Now we're talking! Sony has come a long way over the past year, and nothing exemplifies this better than a comparison of the two Fifth Element Blu-rays. The original edition is a sad joke in comparison to the remaster, which finally does justice to the movie's vibrant and colorful photography. The difference is clear right from the opening credits, seen for the first time on any home video release without shimmery text. Next, as the camera pans down to Earth, the establishing shot of the Egyptian excavation site actually appears to be in focus, a huge improvement. Better yet, all that dirt crawling over the print during this section of the movie... completely gone. Throughout the film, no longer does the video look flat and filtered. The new picture is consistently sharp and detailed, with much better texture and clarity. The contrast range is also improved, taming the black crush in shadows and white clipping in hot areas of the frame, lending the image a greatly enhanced sense of depth. Even the colors, already impressive before, look more natural and pleasing. This is eye candy of the first order.

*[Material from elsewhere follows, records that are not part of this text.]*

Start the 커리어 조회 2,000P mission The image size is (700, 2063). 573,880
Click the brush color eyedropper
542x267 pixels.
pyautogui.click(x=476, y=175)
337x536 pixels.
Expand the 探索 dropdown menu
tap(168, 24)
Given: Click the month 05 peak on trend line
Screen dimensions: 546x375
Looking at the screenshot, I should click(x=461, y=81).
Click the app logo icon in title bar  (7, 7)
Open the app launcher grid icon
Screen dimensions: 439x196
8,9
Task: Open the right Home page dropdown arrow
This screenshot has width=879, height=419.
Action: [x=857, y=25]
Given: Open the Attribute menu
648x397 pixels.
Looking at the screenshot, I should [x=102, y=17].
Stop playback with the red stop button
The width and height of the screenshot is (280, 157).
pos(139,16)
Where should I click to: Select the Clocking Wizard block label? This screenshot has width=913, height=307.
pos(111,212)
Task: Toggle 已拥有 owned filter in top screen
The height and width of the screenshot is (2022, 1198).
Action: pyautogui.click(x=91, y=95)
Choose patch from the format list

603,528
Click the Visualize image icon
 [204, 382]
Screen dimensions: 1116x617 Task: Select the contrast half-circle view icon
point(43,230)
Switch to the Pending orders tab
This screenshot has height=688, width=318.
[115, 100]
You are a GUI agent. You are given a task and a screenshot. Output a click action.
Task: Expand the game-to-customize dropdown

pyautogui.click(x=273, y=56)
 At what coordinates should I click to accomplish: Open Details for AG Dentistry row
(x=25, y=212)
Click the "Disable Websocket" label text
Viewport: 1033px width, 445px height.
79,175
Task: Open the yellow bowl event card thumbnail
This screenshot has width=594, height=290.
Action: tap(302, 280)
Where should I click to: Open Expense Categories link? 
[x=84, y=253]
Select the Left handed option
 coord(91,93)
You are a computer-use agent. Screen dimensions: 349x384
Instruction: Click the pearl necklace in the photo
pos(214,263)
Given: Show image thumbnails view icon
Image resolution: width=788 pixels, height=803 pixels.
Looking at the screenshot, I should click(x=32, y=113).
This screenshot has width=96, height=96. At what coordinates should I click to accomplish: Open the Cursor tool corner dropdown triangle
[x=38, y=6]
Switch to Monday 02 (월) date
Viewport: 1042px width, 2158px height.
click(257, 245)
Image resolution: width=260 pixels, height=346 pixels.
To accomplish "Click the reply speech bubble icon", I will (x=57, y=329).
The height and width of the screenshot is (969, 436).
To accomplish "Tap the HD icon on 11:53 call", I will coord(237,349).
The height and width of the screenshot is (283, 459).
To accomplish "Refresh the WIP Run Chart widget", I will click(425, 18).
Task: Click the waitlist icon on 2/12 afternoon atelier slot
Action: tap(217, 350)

The movie still has some grainy sections, which isn't objectionable in itself, but the texture of the grain looks a little noisy at times. Nonetheless, digital compression quality is much improved. A smidge of edge ringing pops up in a few places, but in general is so reduced over the prior Blu-ray (much less the DVD editions) that it's hardly worth complaining about. The worst examples of this are the shots of the spaceship landing and taking off again in Egypt, but I'm beginning to suspect that the artifact there may be endemic to the visual effects themselves.
This is how The Fifth Element should have looked the first time around. If the original Blu-ray had been this nice, the format would have had a much less rocky start.
The Fifth Element Blu-ray disc is not flagged with an Image Constraint Token and will play in full High Definition quality over a Blu-ray player's analog Component Video outputs.
The photo images used in this article were taken from the DVD edition for illustrative or reference purposes only, and are not intended to demonstrate Blu-ray picture quality.
I didn't really love the PCM track on the original Blu-ray, and listening again I feel the same. The film has a very aggressive surround mix with a bouncy musical score, lots of bass, and many discrete directional effects zipping around through every speaker. Nevertheless, the disc audio sounds a little thin and dull. Dialogue is suppressed low in the mix and isn't always clear. While there's plenty of aggressive bass, it's very boomy and overly loud, as if it had been intentionally cranked up to wow home theater fans who place too much value in their subwoofers. Don't get me wrong, it's not awful by any means, and there are several impressive passages, but truthfully I was surprised to find the Ultimate Edition DVD's DTS track to be more robust and full bodied, with less bombast and a better integration of the dynamic range.